Good catch jackpf. I didn't see that little nugget.
Remove things like your line 5 where you dump out mysql_error. Also 'or die' is good for debugging, but long term you should put in real error handling instead of leaving the user with no clue and a dead app.
Re: Would something like this be secure?
Posted: Thu Jul 16, 2009 8:10 am
by jackpf
Yeah, just to expand once again, by using the trigger_error() function and set_error_handler() or something like that you can turn error reporting on on a dev machine, and off on the real thing.
I believe that's how the "pro's" do it anyway

Re: Would something like this be secure?
Posted: Thu Jul 16, 2009 12:51 pm
by czerdrill
Ah makes sense, so would something like a redirect to an error page be sufficient? Something like:
Code: Select all
if (!$con)
{
Redirect to some error page;
}
Re: Would something like this be secure?
Posted: Thu Jul 16, 2009 12:57 pm
by jackpf
Well, that doesn't help you when you're trying to debug something. You could have been redirected for a number of reasons - mysql not installed, bad credentials, etc....

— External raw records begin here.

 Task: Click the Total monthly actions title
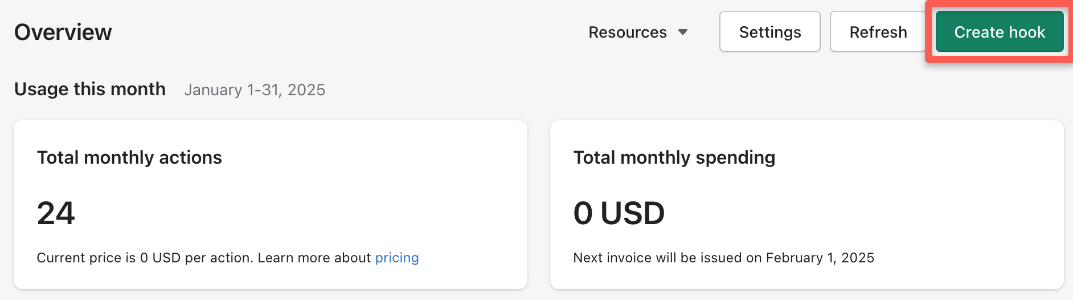129,157
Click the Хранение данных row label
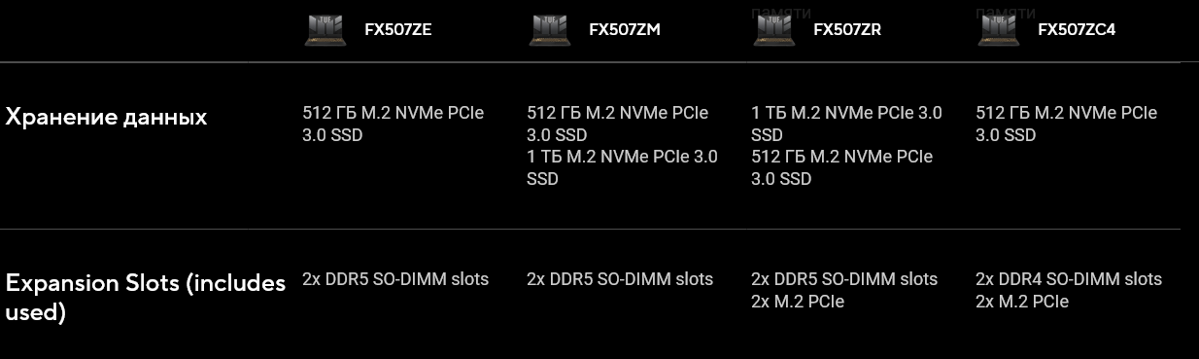Viewport: 1199px width, 359px height. [x=106, y=118]
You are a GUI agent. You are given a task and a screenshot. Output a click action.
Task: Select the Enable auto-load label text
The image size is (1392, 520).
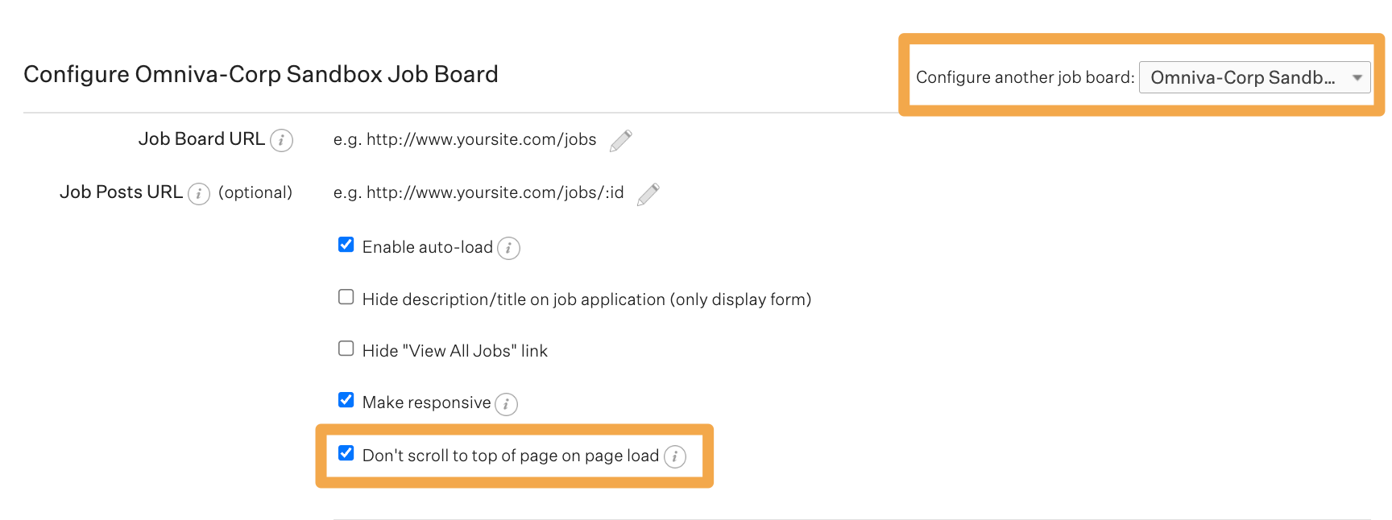click(x=428, y=247)
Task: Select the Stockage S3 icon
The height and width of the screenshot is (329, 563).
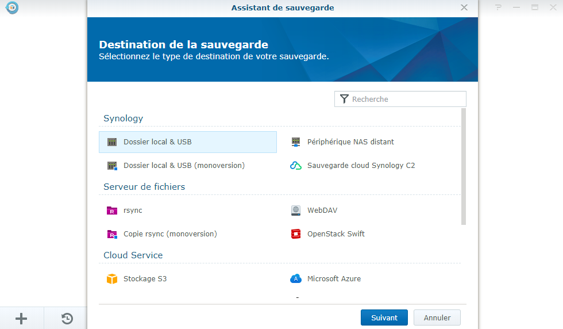Action: (x=112, y=279)
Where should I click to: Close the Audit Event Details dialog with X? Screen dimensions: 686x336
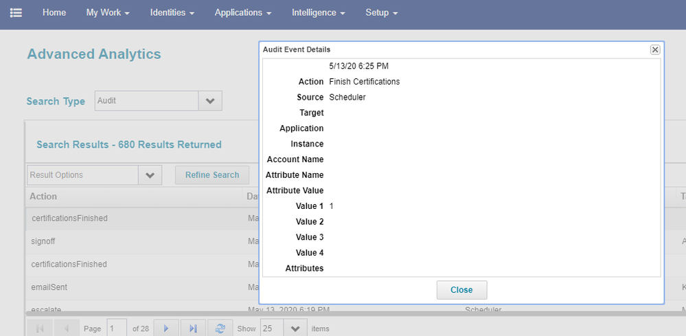[654, 49]
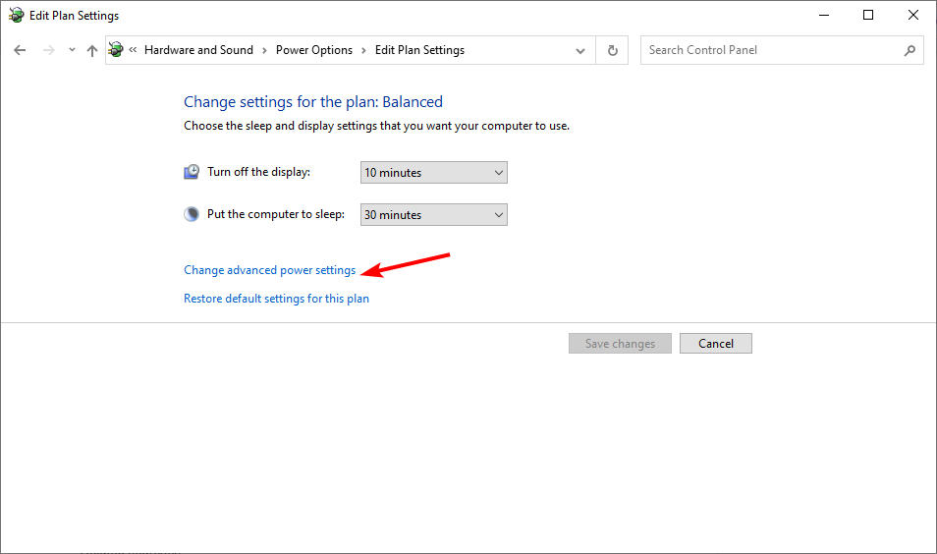Click the Forward navigation arrow
The image size is (937, 554).
point(48,50)
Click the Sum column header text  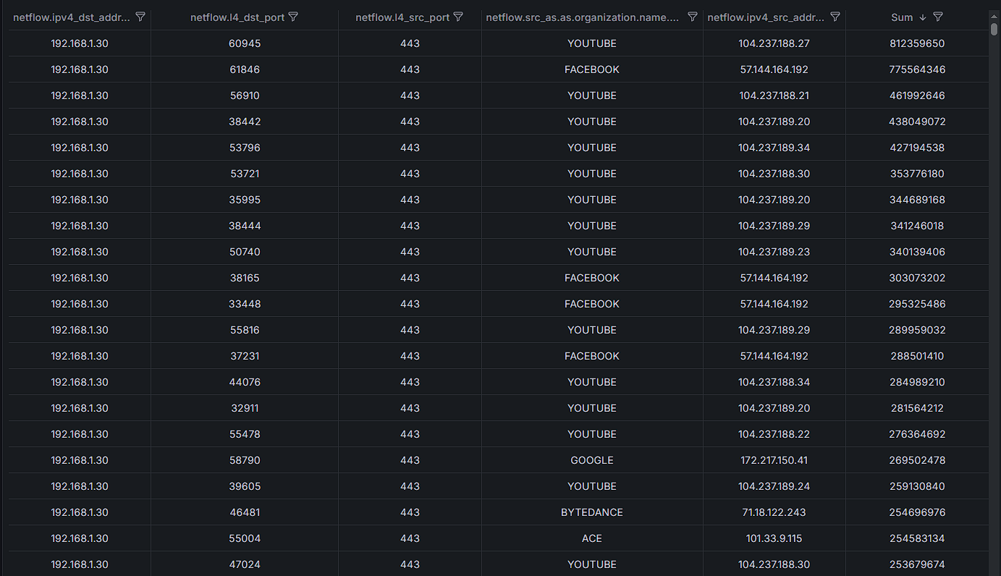pos(902,17)
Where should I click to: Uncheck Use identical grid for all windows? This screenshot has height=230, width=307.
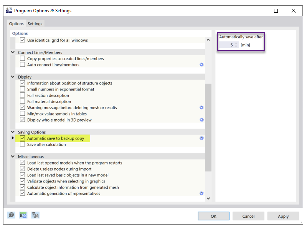point(22,40)
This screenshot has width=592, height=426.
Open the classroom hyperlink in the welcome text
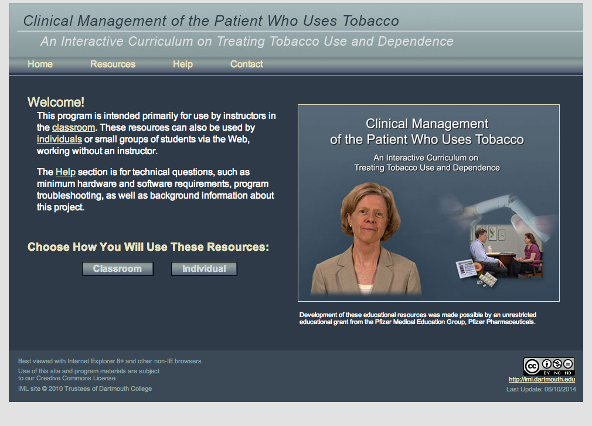click(x=73, y=127)
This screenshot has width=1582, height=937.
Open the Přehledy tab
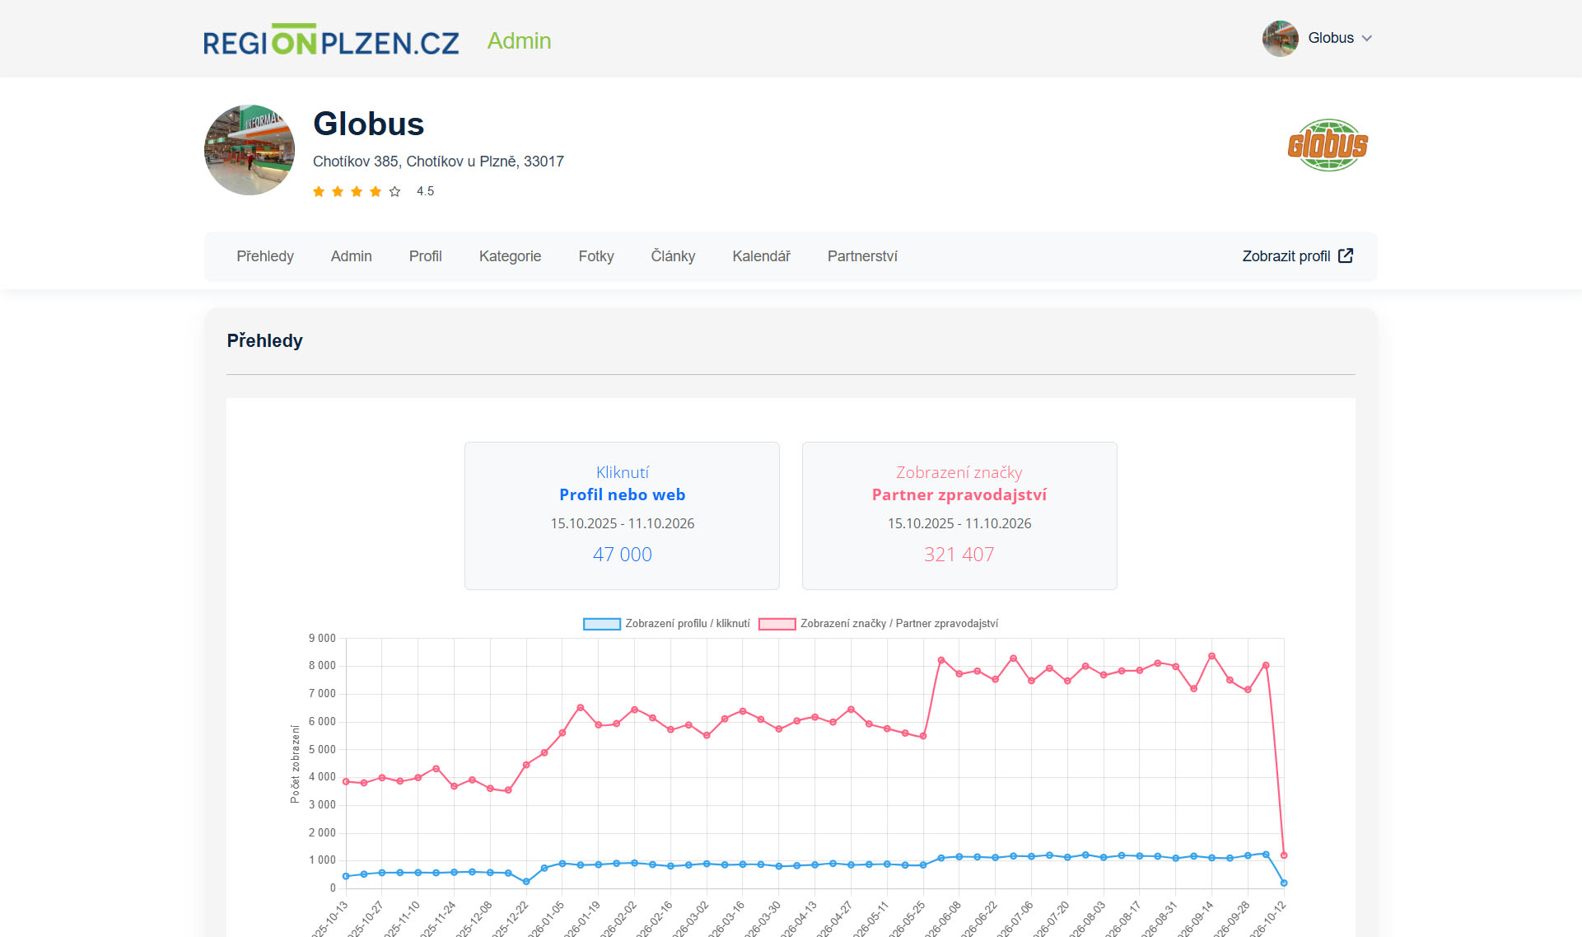tap(265, 256)
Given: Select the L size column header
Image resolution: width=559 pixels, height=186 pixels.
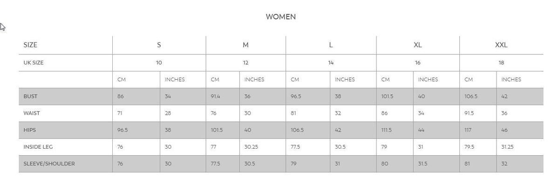Looking at the screenshot, I should click(331, 45).
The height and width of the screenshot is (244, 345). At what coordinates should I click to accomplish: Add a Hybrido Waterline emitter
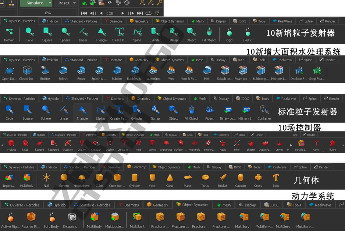coord(153,70)
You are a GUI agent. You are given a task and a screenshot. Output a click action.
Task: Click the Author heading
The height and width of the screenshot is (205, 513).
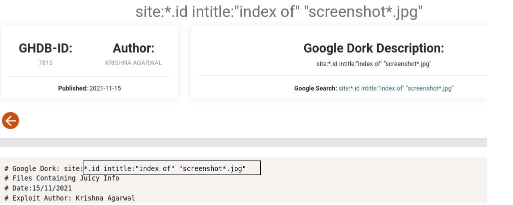point(133,48)
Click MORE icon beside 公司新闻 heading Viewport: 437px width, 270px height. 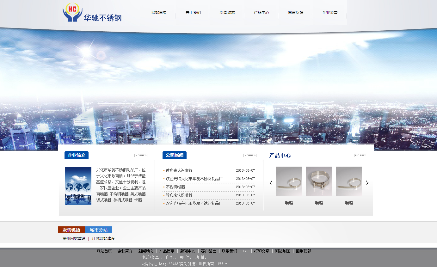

Like I said, you should use the trigger_error() function. For example:
Code: Select all
//in a file included in all pages, like a config file
$debug_mode = false;
if($debug_mode)
{
ini_set('display_errors', E_ALL);
}
else
{
ini_set('display_errors', 0);
function error_handler($err_no)
{
if(strcmp($err_no, E_USER_ERROR) == 0)
{
die('There was an error');
}
}
set_error_handler('error_handler');
}
//for queries/connections etc
mysql_connect('xxx', 'xxx', 'xxx') or trigger_error(mysql_error(), E_USER_ERROR);
That's basically an uncomplicated version of what I use.